In what was a mixed bag of record growth across all of its usage metrics but mostly marginal improvement in the business essentially, Jumia’s newly released fourth-quarter and full-year 2021 report also served up some other interesting developments beyond the numbers.
“The fourth quarter of 2021 marked meaningful acceleration and growth momentum with new records reached across all usage metrics. Quarterly Active Consumers, Orders and GMV reached all-time highs of 3.8 million, 11.3 million and USD 330 M respectively, increasing by 29 percent, 40 percent and 20 percent year-over-year respectively,” commented Jeremy Hodara and Sacha Poignonnec, Co-Chief Executive Officers of Jumia.
Away from the interesting figures, the co-CEOs further reiterated that the performance further fuels Jumia’s confidence to continue investing in consumer acquisition and education in the form of marketing and consumer incentives to drive e-commerce adoption. And it would appear that Jumia considers the emerging Buy Now Pay Later (BNPL) economy in Africa as a means to that end.

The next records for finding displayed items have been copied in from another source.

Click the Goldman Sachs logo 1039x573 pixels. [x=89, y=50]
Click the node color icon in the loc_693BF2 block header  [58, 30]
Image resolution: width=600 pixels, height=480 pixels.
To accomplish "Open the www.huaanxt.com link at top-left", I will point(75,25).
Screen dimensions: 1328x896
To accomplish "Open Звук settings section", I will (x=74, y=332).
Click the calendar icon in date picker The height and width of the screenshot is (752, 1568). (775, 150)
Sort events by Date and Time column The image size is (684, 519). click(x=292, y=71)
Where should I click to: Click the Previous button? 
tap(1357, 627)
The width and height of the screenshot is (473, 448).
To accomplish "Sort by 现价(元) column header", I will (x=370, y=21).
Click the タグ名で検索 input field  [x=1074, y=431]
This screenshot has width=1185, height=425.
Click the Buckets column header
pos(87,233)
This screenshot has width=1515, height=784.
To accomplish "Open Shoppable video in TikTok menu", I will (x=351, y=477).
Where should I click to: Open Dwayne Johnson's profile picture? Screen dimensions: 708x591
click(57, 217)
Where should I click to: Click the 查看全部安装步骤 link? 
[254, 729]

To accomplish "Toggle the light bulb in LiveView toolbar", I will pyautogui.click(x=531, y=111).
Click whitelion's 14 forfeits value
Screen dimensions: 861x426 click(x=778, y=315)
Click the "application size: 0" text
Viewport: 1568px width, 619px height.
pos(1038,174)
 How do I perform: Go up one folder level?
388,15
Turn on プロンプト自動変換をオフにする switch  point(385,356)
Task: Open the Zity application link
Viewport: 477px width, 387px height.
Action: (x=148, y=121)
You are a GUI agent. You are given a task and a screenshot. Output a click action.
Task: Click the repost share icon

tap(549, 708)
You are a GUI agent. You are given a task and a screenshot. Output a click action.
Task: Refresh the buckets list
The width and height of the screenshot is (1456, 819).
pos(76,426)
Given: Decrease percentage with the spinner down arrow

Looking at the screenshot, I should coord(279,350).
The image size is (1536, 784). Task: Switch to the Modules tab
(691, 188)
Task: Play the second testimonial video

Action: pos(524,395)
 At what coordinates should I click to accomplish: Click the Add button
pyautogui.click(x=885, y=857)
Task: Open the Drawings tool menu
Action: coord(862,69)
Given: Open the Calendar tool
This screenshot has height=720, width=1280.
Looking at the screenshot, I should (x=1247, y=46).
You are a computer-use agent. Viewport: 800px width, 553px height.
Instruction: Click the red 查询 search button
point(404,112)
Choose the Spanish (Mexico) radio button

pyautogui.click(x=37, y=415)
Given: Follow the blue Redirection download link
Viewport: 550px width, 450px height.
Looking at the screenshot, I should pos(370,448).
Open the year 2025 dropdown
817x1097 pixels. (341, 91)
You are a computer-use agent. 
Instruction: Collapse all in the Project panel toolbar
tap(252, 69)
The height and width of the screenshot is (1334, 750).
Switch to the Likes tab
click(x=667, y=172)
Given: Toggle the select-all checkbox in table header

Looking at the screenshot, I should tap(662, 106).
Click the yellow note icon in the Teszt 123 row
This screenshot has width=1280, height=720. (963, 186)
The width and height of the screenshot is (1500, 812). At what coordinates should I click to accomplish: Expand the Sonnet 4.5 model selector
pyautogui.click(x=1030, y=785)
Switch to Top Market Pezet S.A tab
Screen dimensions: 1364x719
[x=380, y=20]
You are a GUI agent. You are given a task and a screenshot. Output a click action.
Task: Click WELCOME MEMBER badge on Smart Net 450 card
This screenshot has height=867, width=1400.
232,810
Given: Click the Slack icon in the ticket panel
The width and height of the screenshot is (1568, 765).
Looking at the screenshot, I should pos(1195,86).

It had first emerged that Africa’s prominent e-commerce retailer, Jumia, was testing a ‘financing plan’ service in 2020. But the rumours about a full launch of the service – which involves enabling customers to take ownership of goods upfront while splitting the payment for the goods into small instalments over a period of months – remained grapevine gossip. Also, a Jumia official told WeeTracker last year that Jumia had shelved those plans for the time being.
However, in its latest results, Jumia confirmed it further expanded the range of consumer finance products available to its consumers during the fourth quarter of 2021, as part of the Black Friday campaign.
The general merchandise e-tailer which is operational in 11 African countries revealed it had established a partnership with valU in Egypt, a known BNPL fintech player in an emerging but encouraging local market.
As part of this partnership, valU functions as a payment method integrated within the JumiaPay checkout, allowing consumers to pay through interest-free instalments over 9 months. Also, Jumia says it is currently working on expanding the range of tenures for the BNPL instalments.
Furthermore, as part of the Black Friday campaign, Jumia revealed it partnered with 7 different banks in Egypt to offer instalments to consumers, while it also rolled out instalments for the first time in Nigeria and Kenya in partnership with banks. This would imply that Jumia is hot on the BNPL trail, in keeping with an emerging trend across the continent.
In Africa, the BNPL business is progressing relatively quietly but quite remarkably. In South Africa where BNPL can be thought to be developing faster than anywhere else on the continent, the likes of Payflex, PayJustNow, Mobicred, and MoreTyme (by the digital-only bank, TymeBank) are helping customers and merchants finance purchases.
Elsewhere, CDcare, Carbon Zero, CredPal, M-KOPA, Shahry, and Sterling Bank’s AltMall/AltDrive are offering variations of BNPL products in Nigeria; Shahry is finding its feet in Egypt; while Kenya is seeing similar endeavour in the form of M-KOPA and Safaricom’s Lipa Mdongo Mdongo service.
However, the BNPL scene remains largely isolated and lukewarm in Africa despite obvious benefits, as inadequate customer education and slow adoption stalls progress. Nevertheless, it’s clearly still early days but the BNPL movement in African tech continues to show potential.